Other important places include:
Ghalib ki Haveli that is in Ballimaran is famous for Mirza Asadullah Khan Ghalib, the renowned Urdu, and Persian poet.
Gali Qasim Jan that is in Ballimaran is famous for Mirza Ghalib’s haveli, and that of Hakim Ajmal Khan
Razia Sultana’s (Delhi’s only female ruler before Indira Gandhi)— tomb near Kalan Masjid
Lal Mandir, Delhi’s oldest Jain temple
Khari Baoli, Asia’s biggest spice market
Zinat-ul Masjid, Daryaganj built in 1710 by one of Aurangzeb’s daughters
Rajghat, Mahatma Gandhi’s cremation site memorial
St. James Church (near Kashmiri Gate) built in 1836, Delhi’s oldest church, built by Col. James Skinner
History of Iconic Food
Being the seat of the Mughal Empire for over two centuries has become the modern hub of Mughlai cuisine. Karim’s, one of Delhi’s most famous and well-known restaurants are located near the Jama Masjid. The famous Gali Paranthe Wali and Ghantewala halwai are also situated here. In fact, Paranthe Wali Gali is still being run by the 6th generation of the original creators from 1876!
Street food is a rage here. Chandni Chowk and Chawri Bazaar areas have many street joints that sell spicy chaat (tangy and spicy snacks).

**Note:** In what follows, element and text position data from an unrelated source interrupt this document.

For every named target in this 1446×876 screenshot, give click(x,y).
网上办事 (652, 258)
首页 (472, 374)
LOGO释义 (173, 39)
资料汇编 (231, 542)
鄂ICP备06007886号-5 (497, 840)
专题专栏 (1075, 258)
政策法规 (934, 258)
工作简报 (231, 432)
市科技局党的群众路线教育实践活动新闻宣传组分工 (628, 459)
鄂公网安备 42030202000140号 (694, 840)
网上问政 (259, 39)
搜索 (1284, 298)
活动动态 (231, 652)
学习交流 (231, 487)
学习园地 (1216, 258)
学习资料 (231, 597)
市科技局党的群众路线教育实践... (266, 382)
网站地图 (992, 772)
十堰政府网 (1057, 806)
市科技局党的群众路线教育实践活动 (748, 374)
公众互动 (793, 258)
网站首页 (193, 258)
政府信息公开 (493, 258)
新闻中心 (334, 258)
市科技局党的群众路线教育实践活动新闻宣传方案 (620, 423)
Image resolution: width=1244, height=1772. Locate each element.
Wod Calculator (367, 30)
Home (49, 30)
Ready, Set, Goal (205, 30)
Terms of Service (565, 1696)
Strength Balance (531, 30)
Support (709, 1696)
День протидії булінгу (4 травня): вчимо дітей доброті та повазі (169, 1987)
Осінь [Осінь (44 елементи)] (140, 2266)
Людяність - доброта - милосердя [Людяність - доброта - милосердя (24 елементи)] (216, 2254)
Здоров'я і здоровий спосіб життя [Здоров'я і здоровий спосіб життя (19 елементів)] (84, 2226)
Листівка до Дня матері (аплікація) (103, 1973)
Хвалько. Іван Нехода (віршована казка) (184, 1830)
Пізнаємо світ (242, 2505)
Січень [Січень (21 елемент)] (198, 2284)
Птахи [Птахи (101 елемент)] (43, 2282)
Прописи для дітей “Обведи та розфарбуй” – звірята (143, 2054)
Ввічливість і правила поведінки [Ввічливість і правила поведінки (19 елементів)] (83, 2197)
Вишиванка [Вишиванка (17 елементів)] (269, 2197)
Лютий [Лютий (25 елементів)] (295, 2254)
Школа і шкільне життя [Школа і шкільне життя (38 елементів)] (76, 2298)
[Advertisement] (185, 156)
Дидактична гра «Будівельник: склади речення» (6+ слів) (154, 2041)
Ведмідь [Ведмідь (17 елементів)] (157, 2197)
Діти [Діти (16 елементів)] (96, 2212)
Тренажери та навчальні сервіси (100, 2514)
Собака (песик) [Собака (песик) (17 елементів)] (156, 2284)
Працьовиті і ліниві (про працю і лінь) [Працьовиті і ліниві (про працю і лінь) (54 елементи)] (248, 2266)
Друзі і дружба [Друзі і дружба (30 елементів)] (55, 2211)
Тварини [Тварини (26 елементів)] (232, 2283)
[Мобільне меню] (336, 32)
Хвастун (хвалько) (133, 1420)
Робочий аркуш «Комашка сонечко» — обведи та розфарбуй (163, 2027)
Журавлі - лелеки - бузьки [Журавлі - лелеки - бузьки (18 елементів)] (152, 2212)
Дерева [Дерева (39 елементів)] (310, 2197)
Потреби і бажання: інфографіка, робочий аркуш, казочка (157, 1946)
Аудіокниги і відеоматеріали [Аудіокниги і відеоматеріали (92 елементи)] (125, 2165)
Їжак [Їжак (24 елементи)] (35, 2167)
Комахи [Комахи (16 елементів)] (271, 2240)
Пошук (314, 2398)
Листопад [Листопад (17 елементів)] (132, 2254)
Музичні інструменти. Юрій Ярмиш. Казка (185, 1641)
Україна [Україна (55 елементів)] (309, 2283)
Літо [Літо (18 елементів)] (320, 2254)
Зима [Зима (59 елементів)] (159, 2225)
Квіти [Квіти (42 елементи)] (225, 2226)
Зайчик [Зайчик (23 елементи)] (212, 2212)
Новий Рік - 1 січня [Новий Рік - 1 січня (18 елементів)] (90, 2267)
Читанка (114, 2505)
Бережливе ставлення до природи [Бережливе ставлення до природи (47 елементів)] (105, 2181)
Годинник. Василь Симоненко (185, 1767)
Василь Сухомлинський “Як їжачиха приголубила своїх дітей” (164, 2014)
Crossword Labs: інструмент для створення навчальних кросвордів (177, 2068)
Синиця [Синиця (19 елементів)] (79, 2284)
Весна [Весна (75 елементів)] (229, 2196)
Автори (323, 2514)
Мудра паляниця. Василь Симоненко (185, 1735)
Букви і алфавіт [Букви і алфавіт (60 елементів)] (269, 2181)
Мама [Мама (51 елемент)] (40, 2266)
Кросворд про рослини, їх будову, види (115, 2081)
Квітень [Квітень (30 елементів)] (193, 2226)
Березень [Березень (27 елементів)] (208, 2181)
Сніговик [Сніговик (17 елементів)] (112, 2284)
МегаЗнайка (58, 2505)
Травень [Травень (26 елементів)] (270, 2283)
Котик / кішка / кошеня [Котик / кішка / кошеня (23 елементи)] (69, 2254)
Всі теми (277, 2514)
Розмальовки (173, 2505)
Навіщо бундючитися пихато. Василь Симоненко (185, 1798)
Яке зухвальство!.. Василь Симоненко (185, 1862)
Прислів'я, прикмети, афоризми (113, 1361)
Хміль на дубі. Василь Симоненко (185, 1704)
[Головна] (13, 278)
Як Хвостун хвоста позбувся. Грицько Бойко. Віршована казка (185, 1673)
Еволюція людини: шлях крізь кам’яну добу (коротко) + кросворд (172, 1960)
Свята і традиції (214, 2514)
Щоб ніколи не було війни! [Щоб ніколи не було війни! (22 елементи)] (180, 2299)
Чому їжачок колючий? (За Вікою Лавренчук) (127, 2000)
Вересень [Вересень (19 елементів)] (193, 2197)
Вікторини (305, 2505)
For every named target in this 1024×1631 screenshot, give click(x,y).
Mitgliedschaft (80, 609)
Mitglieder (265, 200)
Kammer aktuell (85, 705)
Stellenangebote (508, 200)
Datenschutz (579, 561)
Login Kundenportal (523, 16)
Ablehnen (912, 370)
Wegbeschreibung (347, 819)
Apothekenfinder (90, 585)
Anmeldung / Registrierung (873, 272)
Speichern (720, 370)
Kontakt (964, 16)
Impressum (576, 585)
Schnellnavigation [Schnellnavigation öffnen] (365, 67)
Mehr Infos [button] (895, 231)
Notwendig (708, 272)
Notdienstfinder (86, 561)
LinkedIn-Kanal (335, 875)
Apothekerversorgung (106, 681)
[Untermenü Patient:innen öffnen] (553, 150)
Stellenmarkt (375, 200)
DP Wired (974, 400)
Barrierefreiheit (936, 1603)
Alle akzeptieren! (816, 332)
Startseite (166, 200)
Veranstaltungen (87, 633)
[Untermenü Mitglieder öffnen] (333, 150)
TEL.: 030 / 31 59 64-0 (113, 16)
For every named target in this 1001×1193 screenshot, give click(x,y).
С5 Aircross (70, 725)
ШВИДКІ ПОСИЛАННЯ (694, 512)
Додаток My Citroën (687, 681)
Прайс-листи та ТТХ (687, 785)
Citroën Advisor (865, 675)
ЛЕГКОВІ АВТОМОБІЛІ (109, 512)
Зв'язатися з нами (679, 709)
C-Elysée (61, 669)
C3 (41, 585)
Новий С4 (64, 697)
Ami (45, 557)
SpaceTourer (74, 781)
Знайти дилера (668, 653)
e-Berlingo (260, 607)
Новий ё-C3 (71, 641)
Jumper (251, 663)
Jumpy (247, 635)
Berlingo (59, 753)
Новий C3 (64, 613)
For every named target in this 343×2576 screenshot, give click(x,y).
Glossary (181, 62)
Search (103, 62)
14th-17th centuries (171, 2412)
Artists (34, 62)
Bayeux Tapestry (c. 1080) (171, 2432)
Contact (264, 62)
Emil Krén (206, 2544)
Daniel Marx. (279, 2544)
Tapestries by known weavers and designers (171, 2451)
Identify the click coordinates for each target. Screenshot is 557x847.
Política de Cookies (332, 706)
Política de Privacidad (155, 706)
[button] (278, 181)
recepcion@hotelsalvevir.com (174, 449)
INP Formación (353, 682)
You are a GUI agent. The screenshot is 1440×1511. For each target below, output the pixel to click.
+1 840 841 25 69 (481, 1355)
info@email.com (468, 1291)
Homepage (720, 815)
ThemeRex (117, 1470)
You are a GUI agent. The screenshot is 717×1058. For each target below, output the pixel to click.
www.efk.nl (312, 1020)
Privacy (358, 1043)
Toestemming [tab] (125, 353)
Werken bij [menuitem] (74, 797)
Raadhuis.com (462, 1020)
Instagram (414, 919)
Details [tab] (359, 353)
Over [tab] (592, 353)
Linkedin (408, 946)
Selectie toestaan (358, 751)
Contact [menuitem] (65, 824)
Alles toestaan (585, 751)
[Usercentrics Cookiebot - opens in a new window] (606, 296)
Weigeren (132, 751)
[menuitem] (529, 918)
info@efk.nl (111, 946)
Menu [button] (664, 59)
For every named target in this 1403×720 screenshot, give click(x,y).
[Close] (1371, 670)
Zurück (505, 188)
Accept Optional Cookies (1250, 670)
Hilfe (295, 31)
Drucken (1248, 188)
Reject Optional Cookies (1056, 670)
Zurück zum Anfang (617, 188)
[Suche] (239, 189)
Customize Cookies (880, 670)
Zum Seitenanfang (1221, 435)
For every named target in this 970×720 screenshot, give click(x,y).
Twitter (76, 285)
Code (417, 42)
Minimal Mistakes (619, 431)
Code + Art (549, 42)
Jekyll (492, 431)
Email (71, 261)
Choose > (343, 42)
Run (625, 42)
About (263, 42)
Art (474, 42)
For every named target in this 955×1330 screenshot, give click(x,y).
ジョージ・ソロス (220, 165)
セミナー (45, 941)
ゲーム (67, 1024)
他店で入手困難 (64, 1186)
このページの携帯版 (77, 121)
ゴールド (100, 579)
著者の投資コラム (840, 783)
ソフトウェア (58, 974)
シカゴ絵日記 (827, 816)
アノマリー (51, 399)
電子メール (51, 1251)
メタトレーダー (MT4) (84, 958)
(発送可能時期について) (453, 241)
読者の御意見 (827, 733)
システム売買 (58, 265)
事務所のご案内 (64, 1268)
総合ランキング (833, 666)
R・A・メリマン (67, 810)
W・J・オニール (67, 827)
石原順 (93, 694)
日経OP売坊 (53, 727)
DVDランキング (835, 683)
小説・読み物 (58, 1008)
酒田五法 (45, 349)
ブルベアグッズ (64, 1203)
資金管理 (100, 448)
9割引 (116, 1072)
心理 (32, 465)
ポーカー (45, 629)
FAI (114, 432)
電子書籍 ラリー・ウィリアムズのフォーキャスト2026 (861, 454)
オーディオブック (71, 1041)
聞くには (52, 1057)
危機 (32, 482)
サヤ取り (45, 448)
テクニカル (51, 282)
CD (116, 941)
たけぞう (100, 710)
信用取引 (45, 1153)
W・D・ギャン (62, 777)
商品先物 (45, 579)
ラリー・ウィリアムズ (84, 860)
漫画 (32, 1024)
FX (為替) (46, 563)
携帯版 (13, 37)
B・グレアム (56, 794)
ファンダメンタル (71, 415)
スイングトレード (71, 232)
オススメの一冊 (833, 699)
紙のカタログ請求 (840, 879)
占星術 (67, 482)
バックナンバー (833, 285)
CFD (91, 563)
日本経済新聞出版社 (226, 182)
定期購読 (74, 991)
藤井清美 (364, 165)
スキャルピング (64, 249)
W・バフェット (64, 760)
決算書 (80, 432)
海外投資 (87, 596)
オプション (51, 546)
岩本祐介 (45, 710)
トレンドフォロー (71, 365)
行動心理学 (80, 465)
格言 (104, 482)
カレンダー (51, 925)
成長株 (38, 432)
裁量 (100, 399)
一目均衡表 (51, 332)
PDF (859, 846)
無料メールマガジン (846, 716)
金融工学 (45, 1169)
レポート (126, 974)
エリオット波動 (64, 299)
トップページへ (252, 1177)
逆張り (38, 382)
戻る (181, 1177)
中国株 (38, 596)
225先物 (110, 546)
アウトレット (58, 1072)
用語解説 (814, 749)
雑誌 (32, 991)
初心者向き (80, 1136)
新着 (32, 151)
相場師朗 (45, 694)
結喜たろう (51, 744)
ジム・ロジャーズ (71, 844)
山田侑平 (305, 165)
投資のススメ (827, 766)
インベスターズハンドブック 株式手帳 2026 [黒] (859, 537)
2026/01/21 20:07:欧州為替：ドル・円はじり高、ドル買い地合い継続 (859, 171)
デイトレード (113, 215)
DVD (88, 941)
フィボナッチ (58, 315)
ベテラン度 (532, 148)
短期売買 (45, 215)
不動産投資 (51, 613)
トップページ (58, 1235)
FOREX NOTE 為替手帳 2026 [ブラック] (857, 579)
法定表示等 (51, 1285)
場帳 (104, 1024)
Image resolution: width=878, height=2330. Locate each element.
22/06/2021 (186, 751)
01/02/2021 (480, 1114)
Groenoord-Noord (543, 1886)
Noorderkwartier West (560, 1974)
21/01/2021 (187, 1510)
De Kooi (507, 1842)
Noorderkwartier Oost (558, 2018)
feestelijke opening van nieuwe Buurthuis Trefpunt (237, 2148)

The Clothes & Indian Ethnic Fashion
The history of clothing in India dates back to ancient times, yet fashion is a new industry. Post-independence saw a revival of the Indian Ethnic Fashion and Old Delhi is a hub for that in reflection and in principle. While the shops of Chandni Chowk and Chawri Bazar are known for seamless imitations of designer wear, there’s a big section of original ‘Delhi Designs’ too. These are usually based on the Mughlai styles of grand clothing ranging from anarkalis to fusion jackets. I definitely recommend exploring this market for a fashion purview of Indian Ethnic beyond the ‘saari’. Not saying that you can’t find those here, too!
My Recommendation as a traveler is to submerge yourself in the beauty, layers of history, and the amazing food this area has to offer. If you want your overall Delhi experience to be authentic, these are your “things to do”. This area is best traveled with a local. From the point of view of experience as well as safety. I suggest taking 2 or 3 days from your schedule just to go around in Old Delhi, however, if you’re too pressed on time, 36 hours is good to cover most of it, too.
I’ll be doing a part two on the New Delhi or maybe not all. What do you think?